Makalah Etika dalam Berbudaya - DUNIA INFORMASI

Breaking

Wednesday 25 June 2014

Makalah Etika dalam Berbudaya

etika

BAB II
PEMBAHASAN

A.   Etika Manusia dalam Berbudaya
Kata etika berasal dari bahasa Yunani, yaitu ethos. Secara etimologis, etika adalah ajaran tentang baik–buruk, yang diterima umum atau tentang sikap, perbuatan, kewajiban, dan sebagainya. Etika bisa disamakan artinya dengan moral (mores dalam bahasa latin), akhlak, atau kesusilaan. Etika berkaitan dengan masalah nilai, karena etika pada pokoknya membicarakan masalah–masaah yang berkaitan dengan predikat nilai susila, atau tidak susila, baik dan buruk. Dalam hal ini, etika termasuk dalam kawasan nilai, sedangkan nilai etika itu sendiri berkaitan dengan baik–buruk perbuatan manusia.
Namun, etika memiliki makna yang bervariasi. Bertens menyebutkan ada tiga jenis makna etika sebagai berikut :
1.    Etika dalam arti nilai–nilai atau norma yang menjadi pegangan bagi seseorang atau kelompok orang dalam mengatur tingkah laku.
2.    Etika dalam arti kumpulan asas atau nilai moral (yang dimaksud disini adalah kode etik)
3.    Etika dalam arti ilmu atau ajaran tentang yang baik dan yang buruk . Disini etika sama artinya dengan filsafat moral.
Etika sebagai nilai dan norma etik atau moral berhubungan dengan makna etika yang pertama. Nilai–nilai etik adalah nilai tentang baik buruk kelakuan manusia. Nilai etik diwujudkan kedalam norma etik, norma moral, norma kesusilaan.
Norma etik berhubungan dengan manusia sebagai individu karena menyangkut kehidupan pribadi. Pendukung norma etik adalah nurani individu dan bukan manusia sebagai makhluk sosial atau sebagai anggota masyarakat yang terorganisir. Norma ini dapat melengkapi ketidakseimbangan hidup pribadi dan mencegah kegelisahan diri sendiri.
Norma etik ditujukan kepada umat manusia agar tebetuk kebaikan akhlak pribadi guna penyempurnaan manusia dan melarang manusia melakukan perbuatan jahat. Membunuh, berzina, mencuri, dan sebagaiya. Tidak hanya dilarang oleh norma kepercayaan atau keagamaan saja, tetapi dirasaan juga sebagai bertentangan dengan (norma) kesusilaan dalam setia hati nurani manusia.
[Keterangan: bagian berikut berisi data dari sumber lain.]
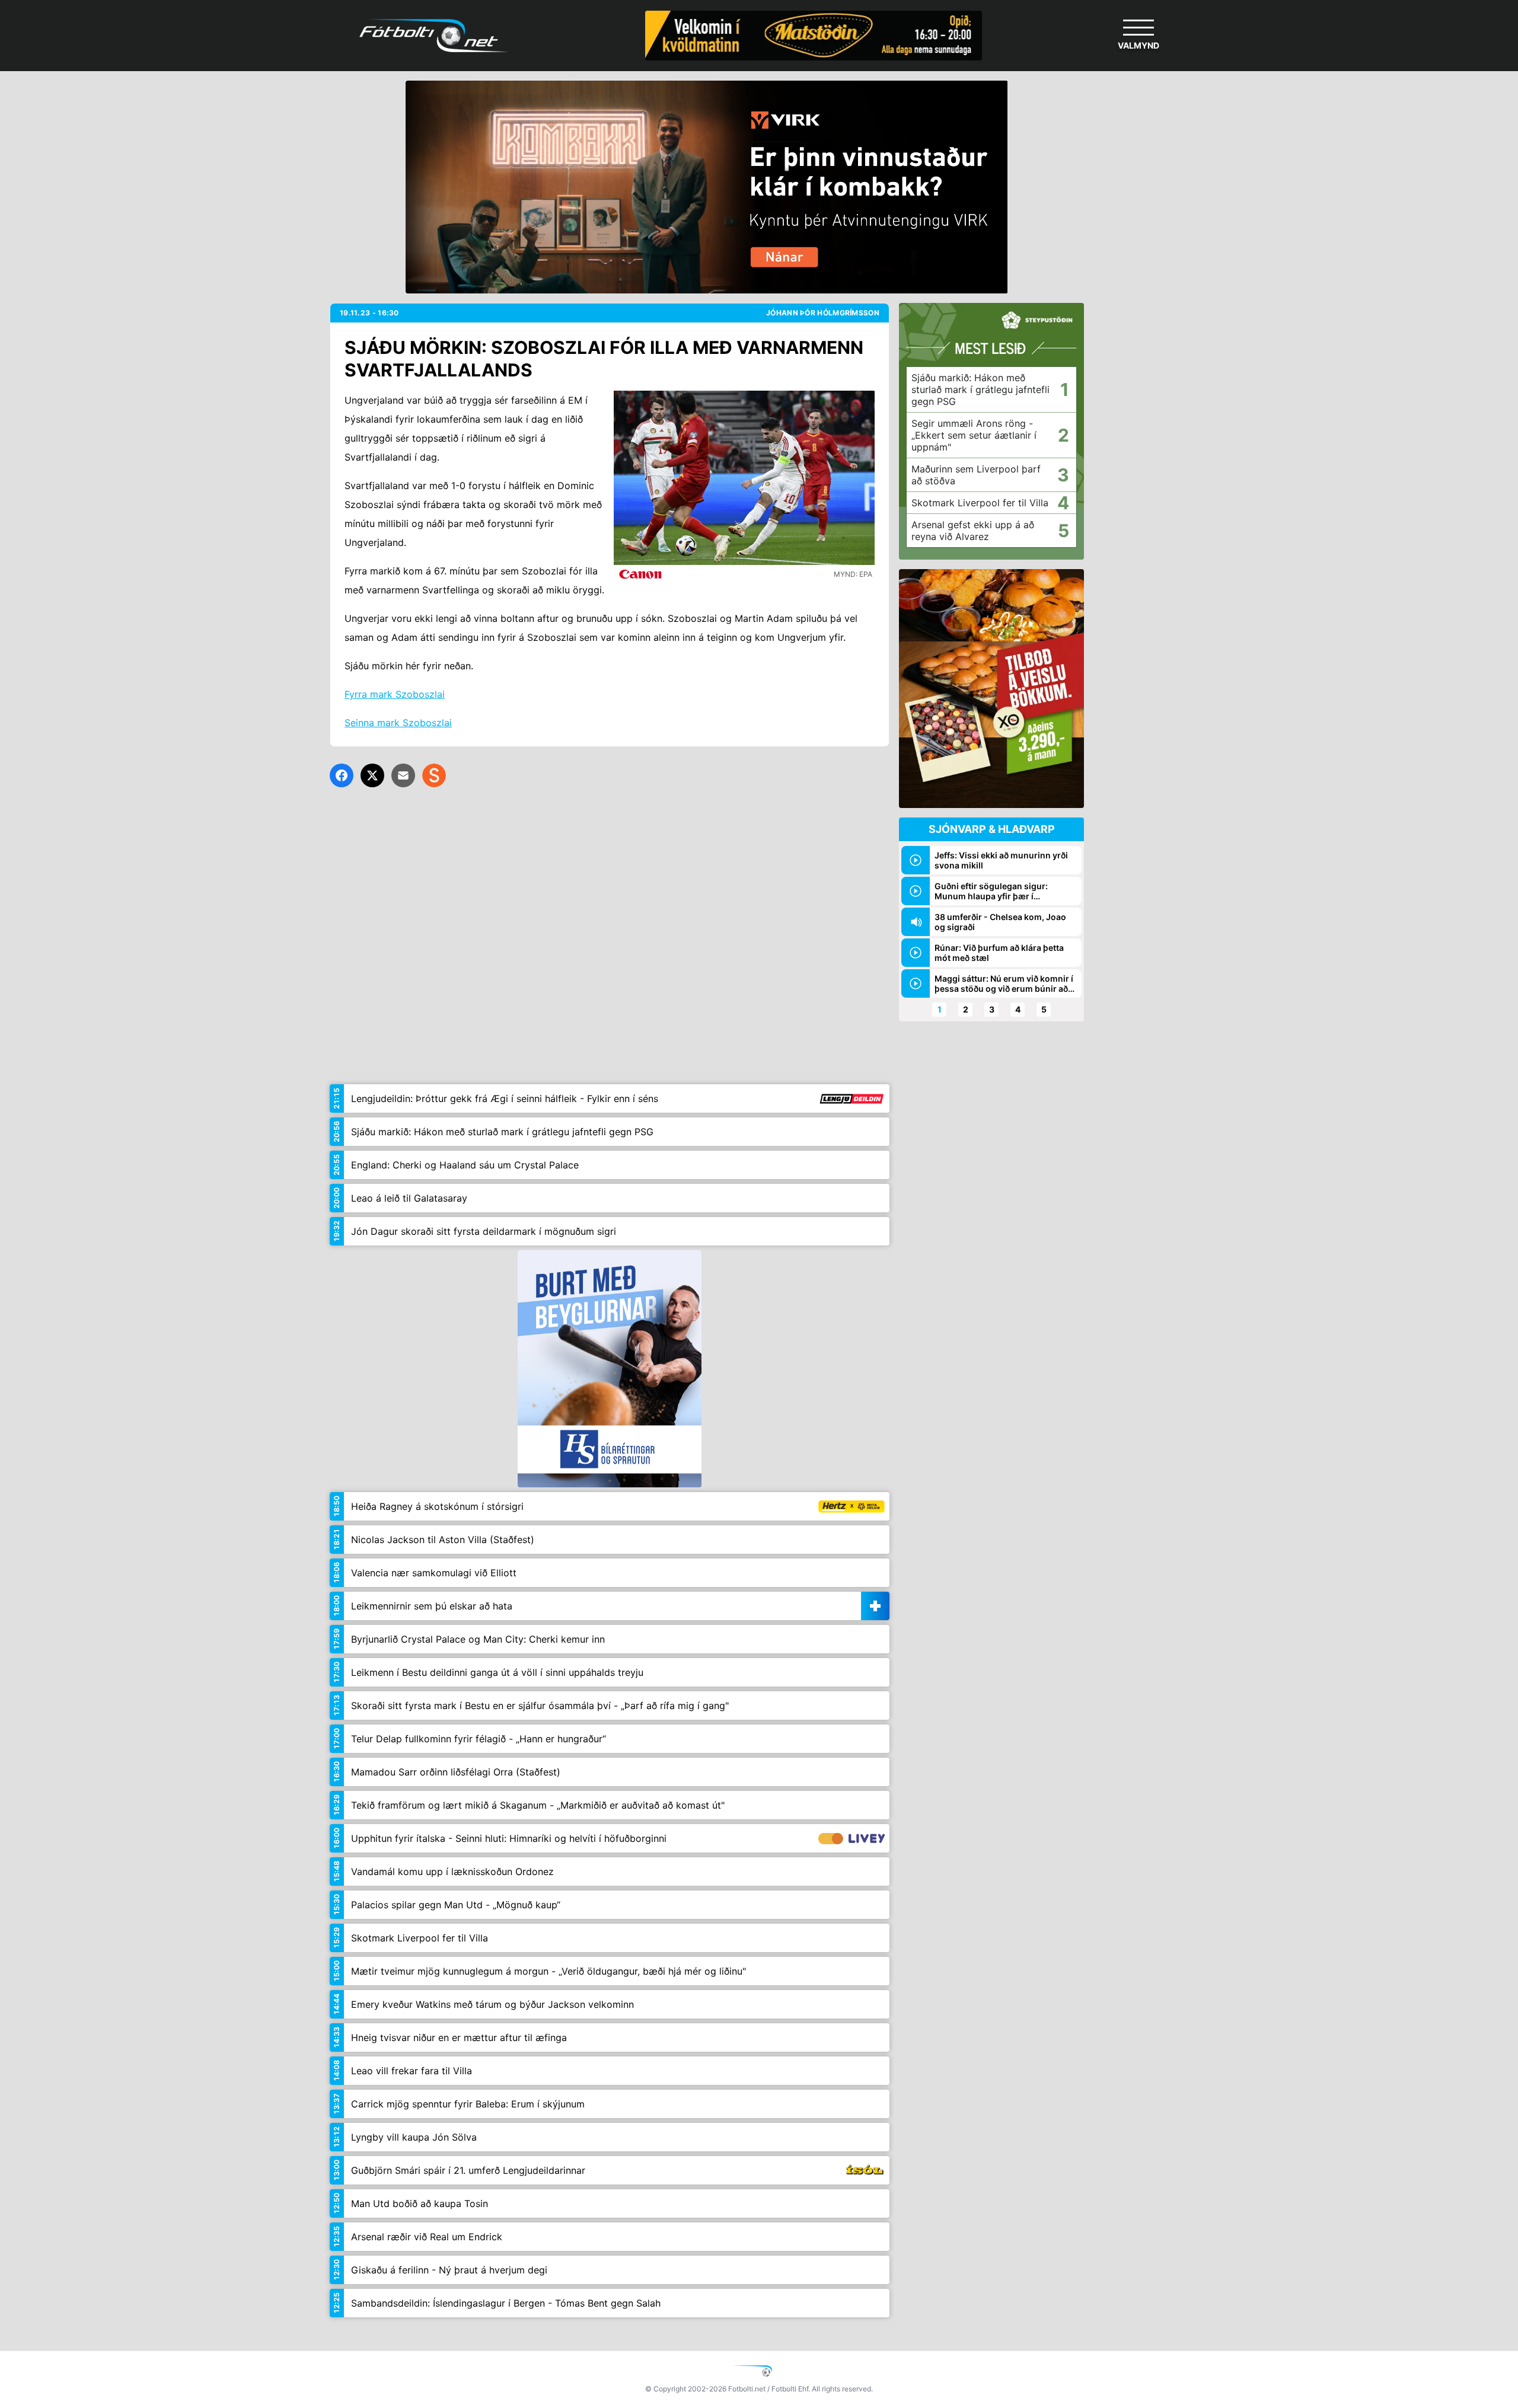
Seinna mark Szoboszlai (398, 723)
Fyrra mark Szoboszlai (395, 694)
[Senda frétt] (403, 775)
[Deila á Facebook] (341, 775)
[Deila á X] (372, 775)
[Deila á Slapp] (434, 775)
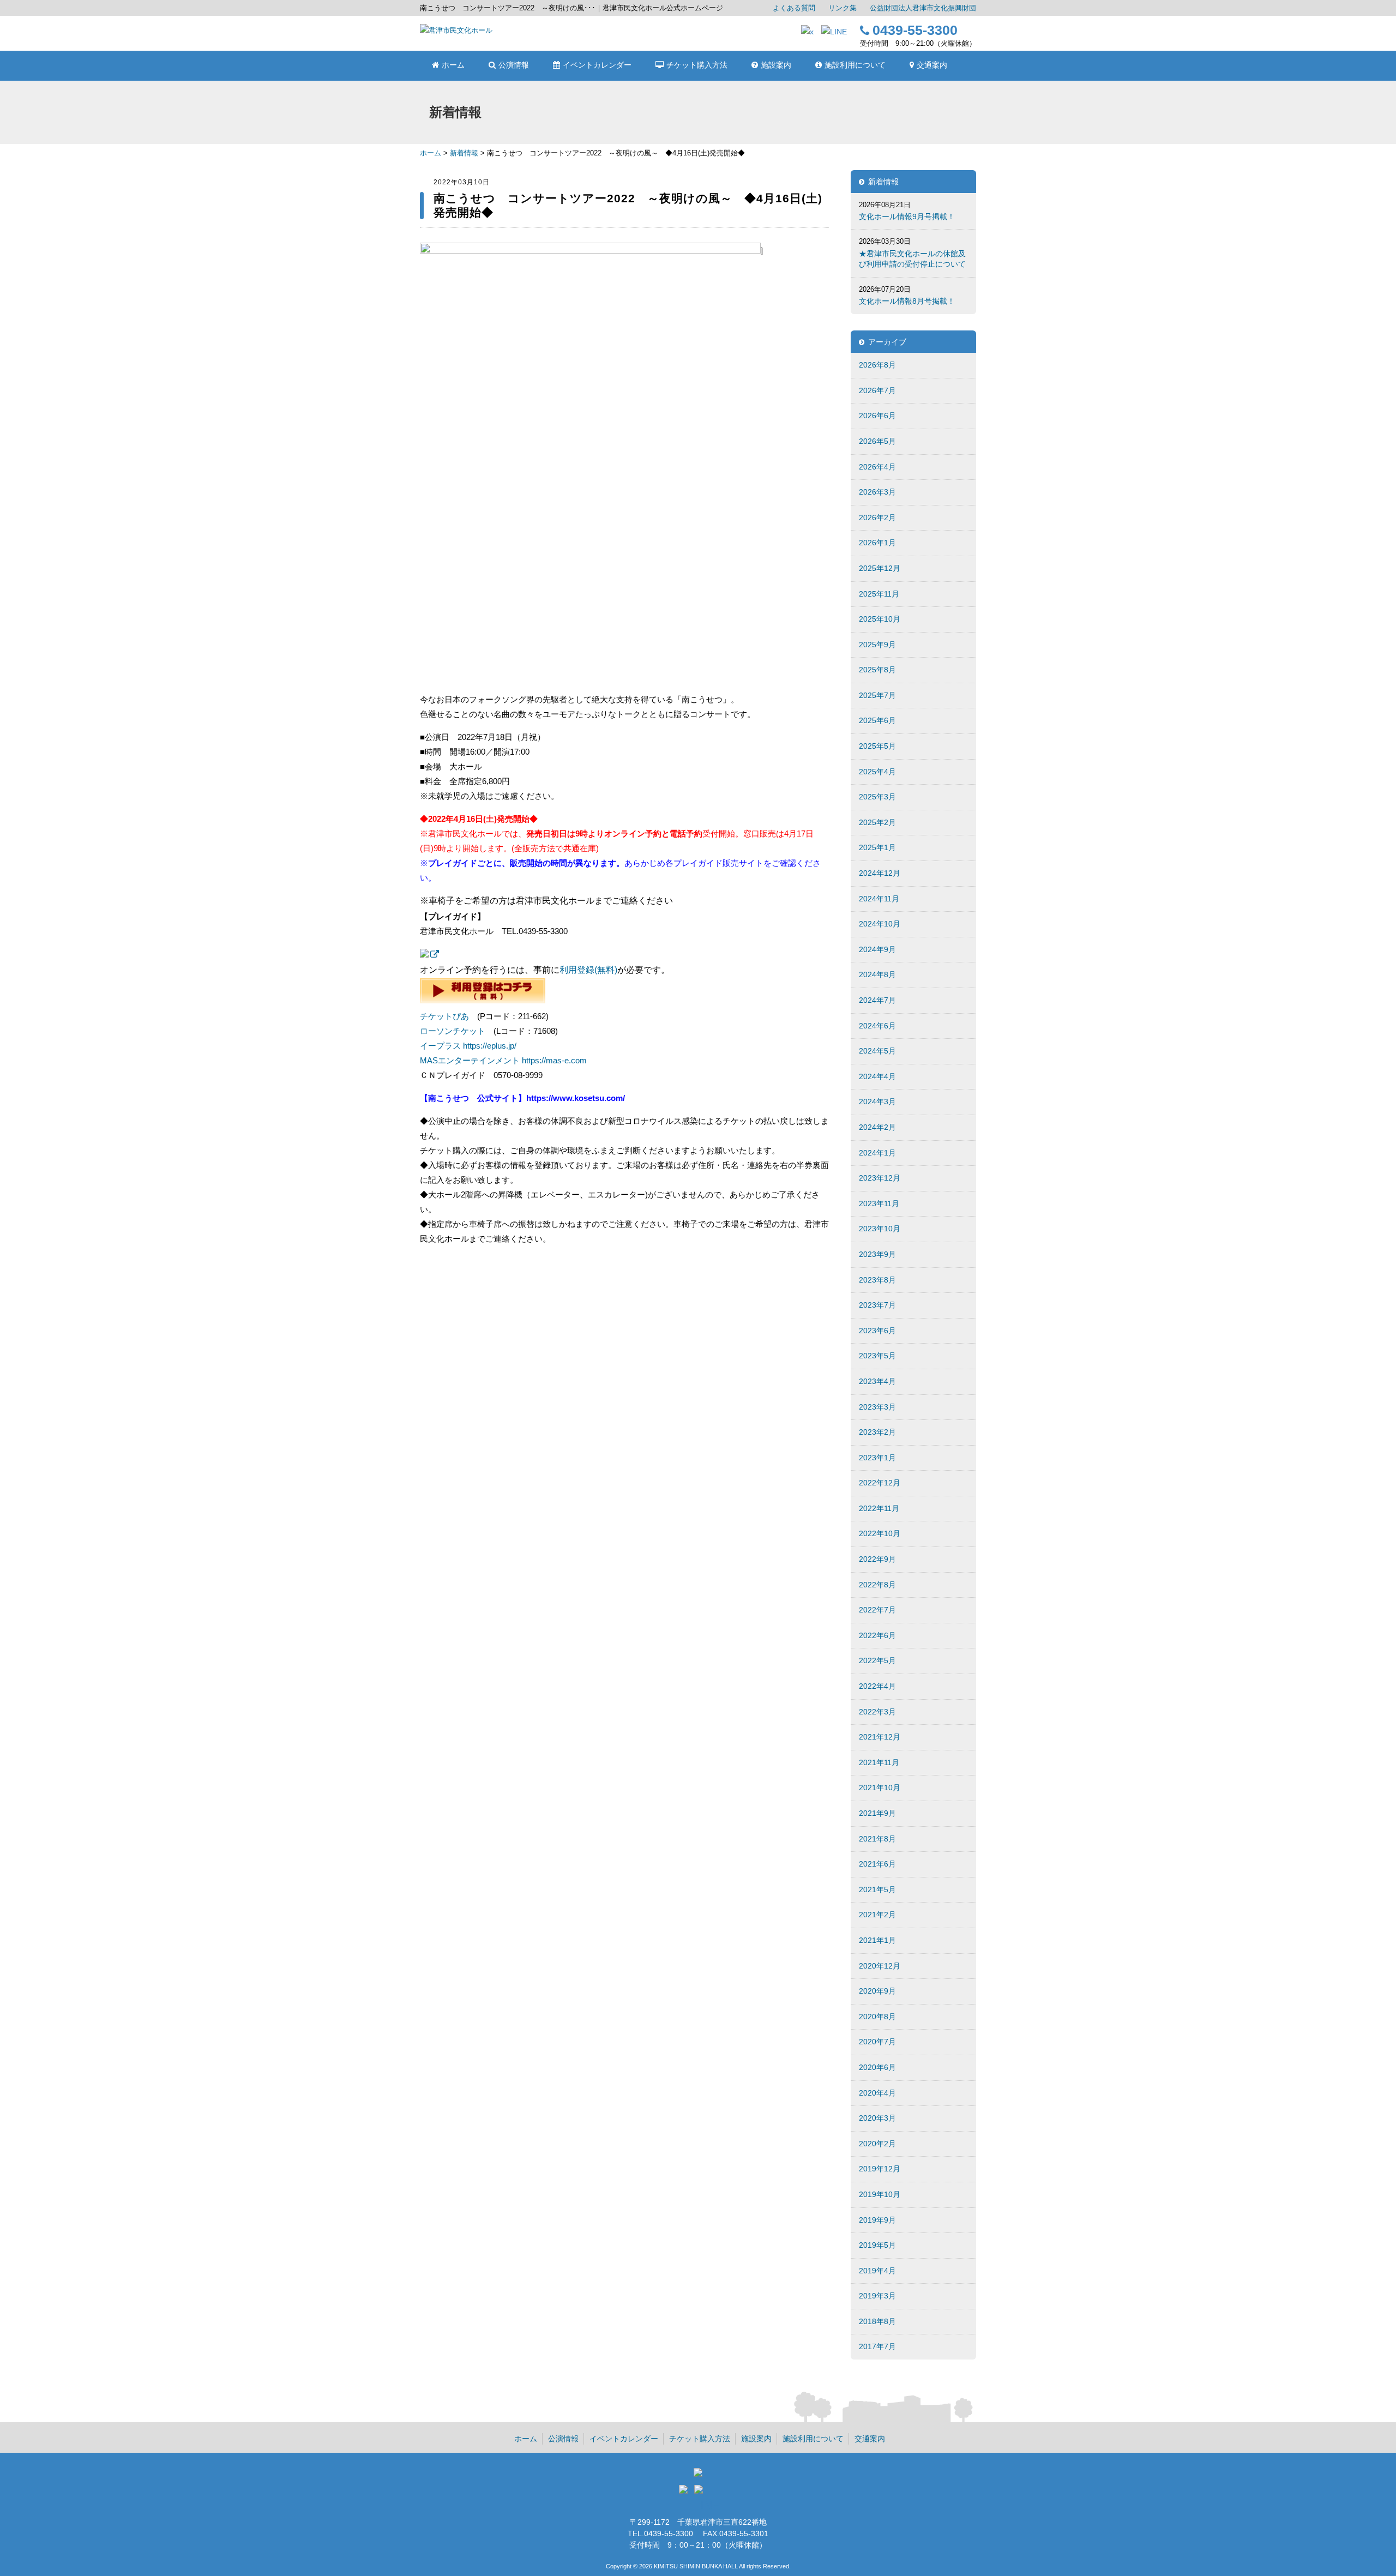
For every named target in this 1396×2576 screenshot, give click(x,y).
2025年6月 (877, 720)
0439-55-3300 (915, 30)
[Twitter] (685, 2492)
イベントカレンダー (623, 2438)
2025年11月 (879, 593)
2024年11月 (879, 898)
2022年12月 (879, 1482)
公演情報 (563, 2438)
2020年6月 (877, 2067)
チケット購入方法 (699, 2438)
Norma etik hanya membebani manusia dengan kewajiban–kewajiban saja.
Asal atau sumber norma etik adalah dari manusia sendiri yang bersifat otonom dan tidak ditujukan kepada sikap lahir, tetapi ditujukan kepada sikap batin manusia. Batinnya sendirilah yang mengancam perbuatan yang melanggar norma kesusilaan dengan sanksi. Tidak ada kekuasaaan diluar dirinya yang memaksakan sanksi itu. Kalau terjadi pelanggaran norma etik, misalnya pencurian atau penipuan, maka akan timbullah dalam hati nurani si pelanggar itu rasa penyesalan, rasa malu, takut, dan merasa bersalah.
Daerah berlakunya norma etik relatif universal, meskipun tetap dipengaruhi oleh ideologi masyarakat pendukungya. Perilaku membunuh adalah perilaku yang amoral, asusila atau tidak etis. Pandangan itu bisa diterima oleh orang dimana saja atau universal. Namun, dalam hal tertentu, perilaku seks bebas bagi masyarakat penganut kebebasan kemungkinan bukan perilaku yang amoral. Etika masyarakat Timur mungkin berbeda dengan etika masyarakat barat.
Norma etik atau norma moral menjadi acuan manusia dalam berperilaku. Dengan norma etik, manusia bisa membedakan mana perilaku yang baik dan juga mana perilaku yang buruk. Norma etik menjadi semacam das sollen untuk berperilaku baik. Manusia yang beretika berarti perilaku manusia itu baik sesuai dengan norma–norma etik.
Budaya atau kebudayaan adalah hasil cipta, rasa dan karsa manusia. Manusia yang beretika akan menghasilkan budaya yang memiliki nilai–nilai etik pula. Etika berbudaya mengandung tuntutan atau keharusan bahwa budaya yang diciptakan manusia mengandung nilai–nilai etik yang kurang lebih bersifat universal atau diterima sebagian besar orang. Budaya yang memiliki nilai–nilai etik adalah budaya yang mampu menjaga, mempertahankan, bahakan mampu meningktkan harkat dan martabat manusia itu sendiri. Sebaliknya, budaya yang beretika adalah kebudayaan yang akan merendahkan atau bahkan menghancurkan martabat kemanusiaan.
Namun demikian, menentukan apakah suatu budaya yang dihasilkan manusia itu memenuhi nilai–nilai etik ataukah menyimpang dari nilai etika adalah bergantung dari paham atau ideologi yang diyakini masyarakat pendukung kebudayaan . Hal ini dikarenakan berlakunya nilai–nilai etik bersifat universal, namun amat dipengaruhi oleh ideologi masyarakatnya.
Contohnya, budaya perilaku berduaan dijalan antara sepasang muda mudi, bahkan bermesraan di hadapan umum. Masyarakat individual menyatakan hal    demikian bukanlah perilaku yang etis, tetapi akan ada sebagian orang atau        masyarakat   yang   berpandangan   hal   tersebut   merupakan   suatu  penyimpangan etik.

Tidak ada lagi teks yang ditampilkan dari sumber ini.